It’s no secret that our brains are wired to constantly process the sensory information we receive from our environment, even when we’re not actively paying attention to it. But did you know that this includes background noise? Researchers have found that the brain is hardwired to categorise and make sense of the sounds that surround us, no matter where our focus may be.
This new understanding of the brain’s abilities sheds light on how we process the world around us and could have important implications for fields such as psychology, neuroscience, and even urban planning. This is the finding of a research carried out at the University of Oslo.
“The brain always tries to utilise all kinds of information to understand what’s going on”, said Julian Fuhrer. He is a research fellow at RITMO Centre for Interdisciplinary Studies in Rhythm, Time and Motion.
In his research, Fuhrer has investigated how the brain even encodes patterns in the background while performing other tasks such as reading a book.
“The brain does this automatically. For example when you watch the sky and you suddenly realise that the clouds form shapes,” Fuhrer explained.
The study relied on a cutting-edge measurement technique called intracranial electroencephalography (iEEG), which involves placing electrodes directly on the brain.
Fuhrer’s access to unique iEEG data has provided a wealth of information about the electrical signals generated by the brain. These signals can be used to accurately capture and measure brain activity, even during sleep and coma.
Compared to traditional scalp electroencephalography (EEG), iEEG provides a much more accurate picture of brain activity due to its higher temporal resolution and its ability to measure signals from neurons that are very close to the point of contact.
“These recordings enabled us to provide new neurophysiological evidence to show that our brains continuously aim to systemize the immediate environment and regard even things we don’t pay any attention to. This evidence helps to understand how we perceive and how the respective underlying brain mechanisms are implemented,” explained Fuhrer.
Fuhrer and colleagues saw what happened in the brain when the patients concentrated on reading a book while wearing headphones where they were exposed to an uneven stream of tones.
“It turned out that even if the brain does not take the sound into account, it makes calculations based solely on the sound sequences. It looks for connections between sounds without attention being involved,” said Fuhrer.

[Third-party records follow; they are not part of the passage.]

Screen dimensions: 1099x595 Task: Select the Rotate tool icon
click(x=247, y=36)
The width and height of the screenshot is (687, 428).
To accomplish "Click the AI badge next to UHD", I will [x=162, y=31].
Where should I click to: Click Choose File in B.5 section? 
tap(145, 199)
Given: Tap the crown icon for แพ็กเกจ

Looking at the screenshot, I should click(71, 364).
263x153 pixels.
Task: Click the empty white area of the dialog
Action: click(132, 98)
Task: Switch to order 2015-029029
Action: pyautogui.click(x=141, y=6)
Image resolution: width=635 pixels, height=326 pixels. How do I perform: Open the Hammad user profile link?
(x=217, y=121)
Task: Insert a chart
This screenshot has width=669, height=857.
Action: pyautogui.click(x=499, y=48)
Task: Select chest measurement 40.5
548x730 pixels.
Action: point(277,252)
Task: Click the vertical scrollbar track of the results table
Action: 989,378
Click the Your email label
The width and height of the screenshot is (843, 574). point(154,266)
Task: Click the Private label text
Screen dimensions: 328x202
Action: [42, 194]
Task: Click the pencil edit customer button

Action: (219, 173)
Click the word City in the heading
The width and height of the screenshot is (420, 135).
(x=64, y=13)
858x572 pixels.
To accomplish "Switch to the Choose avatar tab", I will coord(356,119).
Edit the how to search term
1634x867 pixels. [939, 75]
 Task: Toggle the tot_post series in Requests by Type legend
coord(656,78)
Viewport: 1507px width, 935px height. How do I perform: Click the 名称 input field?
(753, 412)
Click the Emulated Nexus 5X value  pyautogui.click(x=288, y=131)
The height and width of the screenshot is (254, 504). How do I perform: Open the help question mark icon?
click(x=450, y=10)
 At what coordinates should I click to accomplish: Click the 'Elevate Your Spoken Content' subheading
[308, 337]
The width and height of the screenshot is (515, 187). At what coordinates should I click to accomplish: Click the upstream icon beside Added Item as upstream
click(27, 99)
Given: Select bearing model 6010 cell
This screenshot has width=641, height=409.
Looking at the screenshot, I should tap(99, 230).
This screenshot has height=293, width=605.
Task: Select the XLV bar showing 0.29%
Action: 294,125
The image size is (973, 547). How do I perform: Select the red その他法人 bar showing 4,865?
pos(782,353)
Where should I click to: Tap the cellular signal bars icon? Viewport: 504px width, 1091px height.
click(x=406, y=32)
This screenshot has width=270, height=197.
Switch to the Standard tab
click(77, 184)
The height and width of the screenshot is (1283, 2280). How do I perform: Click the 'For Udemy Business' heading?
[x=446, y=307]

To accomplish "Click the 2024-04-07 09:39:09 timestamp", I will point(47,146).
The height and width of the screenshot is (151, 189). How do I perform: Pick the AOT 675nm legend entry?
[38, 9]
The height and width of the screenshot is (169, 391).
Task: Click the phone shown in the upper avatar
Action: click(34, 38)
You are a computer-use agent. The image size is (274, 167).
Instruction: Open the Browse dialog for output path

The tones varied from, for example, high-frequency sounds to quieter sounds. The different tone types followed each other randomly and just occurred in the background. Nevertheless, the brain tried to systematise the tones by encoding patterns between them.
“We can see the brain’s response to each tone in the electrical signals and how it processes the various tones”.
“The brain does this automatically although there is no behavioural relevance in doing so. There is no sense to encode relations between these tones, but the brain does it anyway,” said Fuhrer.
Through their work with brain signals, Fuhrer and his colleagues developed a method for optimizing the use of such data. They hope this method will be useful for other researchers.
“The brain constantly processes, encodes information, stores information, and retrieves information from memory,” explained Fuhrer.
By treating brain activity from that perspective, he was able to distinguish different brain responses and identify where in the brain the various responses occurred.
“The results show that our method worked well, better than conventional methods,” he said.
The method will not necessarily turn the field of brain research upside down. “But I hope it establishes an approach in the researchers’ toolbox. A method which can be used to analyse neurophysiological data with the potential to get the most out of it,” concluded Fuhrer.